**Your instructions:**
The answer must consist of every line below that holds the word "text".

**Data to process:**
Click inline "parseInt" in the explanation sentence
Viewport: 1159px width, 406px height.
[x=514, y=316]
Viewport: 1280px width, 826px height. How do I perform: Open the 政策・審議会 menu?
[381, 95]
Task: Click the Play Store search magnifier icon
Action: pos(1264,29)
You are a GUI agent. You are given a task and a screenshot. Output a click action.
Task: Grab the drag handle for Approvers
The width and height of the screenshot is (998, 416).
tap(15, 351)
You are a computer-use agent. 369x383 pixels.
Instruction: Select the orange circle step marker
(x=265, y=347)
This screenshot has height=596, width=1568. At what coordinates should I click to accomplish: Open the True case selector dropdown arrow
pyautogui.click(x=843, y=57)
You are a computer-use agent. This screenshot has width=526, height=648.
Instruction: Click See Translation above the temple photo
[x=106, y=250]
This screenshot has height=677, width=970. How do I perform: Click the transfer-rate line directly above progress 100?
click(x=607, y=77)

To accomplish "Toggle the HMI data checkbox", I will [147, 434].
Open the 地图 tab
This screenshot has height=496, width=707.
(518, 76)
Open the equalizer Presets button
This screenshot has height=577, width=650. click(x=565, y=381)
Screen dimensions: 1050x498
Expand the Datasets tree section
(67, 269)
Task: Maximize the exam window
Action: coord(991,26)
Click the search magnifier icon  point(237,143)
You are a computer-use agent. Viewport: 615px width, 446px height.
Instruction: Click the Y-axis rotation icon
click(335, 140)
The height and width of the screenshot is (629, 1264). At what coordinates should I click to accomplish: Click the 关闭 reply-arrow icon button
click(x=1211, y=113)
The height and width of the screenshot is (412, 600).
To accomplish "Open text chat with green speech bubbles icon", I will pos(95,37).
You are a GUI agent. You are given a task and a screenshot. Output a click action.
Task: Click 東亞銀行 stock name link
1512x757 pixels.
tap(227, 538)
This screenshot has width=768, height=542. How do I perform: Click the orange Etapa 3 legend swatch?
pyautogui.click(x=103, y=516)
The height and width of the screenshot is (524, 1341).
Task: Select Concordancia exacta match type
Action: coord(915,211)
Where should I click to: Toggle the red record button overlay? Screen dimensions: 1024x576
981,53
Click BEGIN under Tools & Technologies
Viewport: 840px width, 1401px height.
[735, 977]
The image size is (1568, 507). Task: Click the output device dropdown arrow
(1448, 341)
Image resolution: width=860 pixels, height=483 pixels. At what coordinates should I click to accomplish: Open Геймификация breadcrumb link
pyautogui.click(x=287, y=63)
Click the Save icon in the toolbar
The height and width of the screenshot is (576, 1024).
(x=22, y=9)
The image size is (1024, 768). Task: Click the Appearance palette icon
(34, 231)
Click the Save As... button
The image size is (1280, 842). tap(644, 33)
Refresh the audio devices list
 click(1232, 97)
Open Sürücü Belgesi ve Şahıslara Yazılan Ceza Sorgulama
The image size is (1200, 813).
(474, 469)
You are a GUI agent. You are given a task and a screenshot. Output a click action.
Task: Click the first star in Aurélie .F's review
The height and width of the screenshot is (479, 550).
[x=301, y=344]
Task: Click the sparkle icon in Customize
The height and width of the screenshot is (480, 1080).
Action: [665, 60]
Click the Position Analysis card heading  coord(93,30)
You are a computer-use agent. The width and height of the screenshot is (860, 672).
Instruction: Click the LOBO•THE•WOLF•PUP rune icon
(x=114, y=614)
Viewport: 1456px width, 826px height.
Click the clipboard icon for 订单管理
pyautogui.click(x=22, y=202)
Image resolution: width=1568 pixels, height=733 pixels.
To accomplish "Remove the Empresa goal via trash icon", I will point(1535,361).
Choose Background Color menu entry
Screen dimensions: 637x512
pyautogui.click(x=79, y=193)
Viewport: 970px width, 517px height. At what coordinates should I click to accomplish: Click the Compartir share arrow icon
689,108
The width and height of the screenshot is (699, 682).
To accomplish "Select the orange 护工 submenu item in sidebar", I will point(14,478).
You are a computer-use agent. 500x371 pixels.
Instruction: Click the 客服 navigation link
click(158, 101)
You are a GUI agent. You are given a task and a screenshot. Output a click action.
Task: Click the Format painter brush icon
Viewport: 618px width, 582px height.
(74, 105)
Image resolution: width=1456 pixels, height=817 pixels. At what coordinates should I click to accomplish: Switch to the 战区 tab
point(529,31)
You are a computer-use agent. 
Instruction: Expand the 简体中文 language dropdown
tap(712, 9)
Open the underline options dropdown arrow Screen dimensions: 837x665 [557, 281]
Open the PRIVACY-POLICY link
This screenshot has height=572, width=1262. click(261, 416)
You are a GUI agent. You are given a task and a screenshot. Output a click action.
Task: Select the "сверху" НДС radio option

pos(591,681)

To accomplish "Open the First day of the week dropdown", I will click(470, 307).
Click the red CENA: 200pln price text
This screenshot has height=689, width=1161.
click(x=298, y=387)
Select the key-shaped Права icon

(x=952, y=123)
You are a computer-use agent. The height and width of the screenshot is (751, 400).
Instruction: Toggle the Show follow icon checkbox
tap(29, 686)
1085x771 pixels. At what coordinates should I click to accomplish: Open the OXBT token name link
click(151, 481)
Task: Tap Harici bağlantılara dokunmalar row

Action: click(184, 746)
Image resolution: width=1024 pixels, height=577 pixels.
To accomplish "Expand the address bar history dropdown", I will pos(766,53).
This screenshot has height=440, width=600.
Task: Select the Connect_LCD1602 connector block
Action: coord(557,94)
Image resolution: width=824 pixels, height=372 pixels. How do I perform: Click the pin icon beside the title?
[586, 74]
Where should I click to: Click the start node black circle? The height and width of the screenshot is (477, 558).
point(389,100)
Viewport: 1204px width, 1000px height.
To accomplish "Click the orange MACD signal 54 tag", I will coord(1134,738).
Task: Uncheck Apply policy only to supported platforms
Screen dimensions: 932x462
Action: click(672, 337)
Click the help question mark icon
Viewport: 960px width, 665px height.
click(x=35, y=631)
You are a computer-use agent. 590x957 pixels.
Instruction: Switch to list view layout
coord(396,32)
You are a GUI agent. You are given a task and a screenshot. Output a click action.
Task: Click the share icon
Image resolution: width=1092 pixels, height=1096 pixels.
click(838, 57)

**Output for this exercise:**
To accomplish "Open text chat with green speech bubbles icon", I will pos(95,37).
Click the red CENA: 200pln price text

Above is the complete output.